§ GIVEN INFORMATION:
+ + + + +

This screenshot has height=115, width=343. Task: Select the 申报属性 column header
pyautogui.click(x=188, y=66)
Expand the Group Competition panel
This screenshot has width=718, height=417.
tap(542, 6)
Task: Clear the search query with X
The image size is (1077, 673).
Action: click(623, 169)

+ + + + +

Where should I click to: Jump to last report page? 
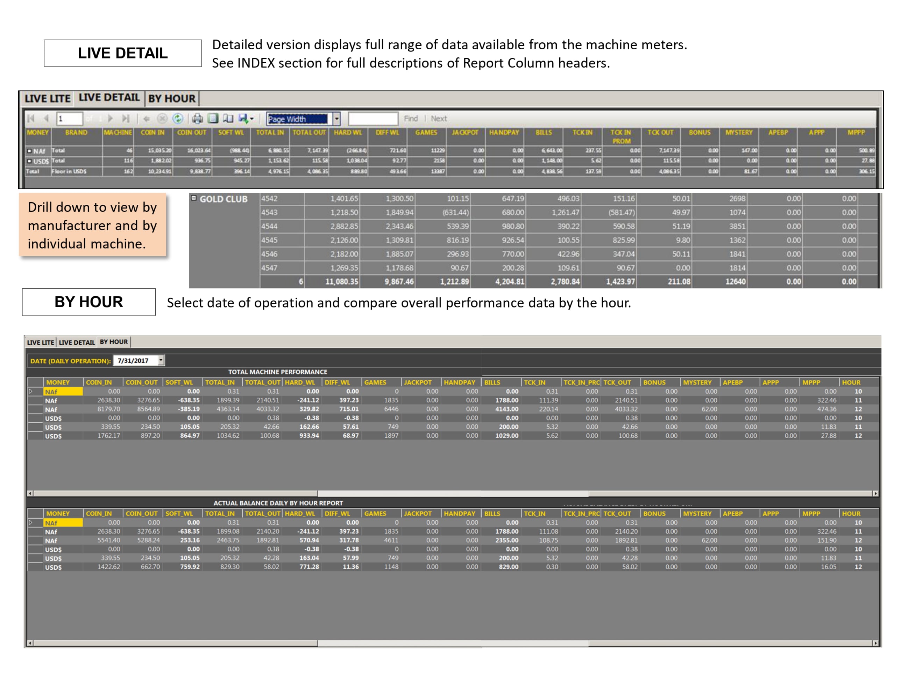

+ + + + +

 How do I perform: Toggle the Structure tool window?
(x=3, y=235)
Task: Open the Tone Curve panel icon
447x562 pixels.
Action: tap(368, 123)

+ + + + +

§ WORK REQUIRED: Please state how many lines in the entries include the string "panel", giving no more than the number.

§ ANSWER SECTION: 2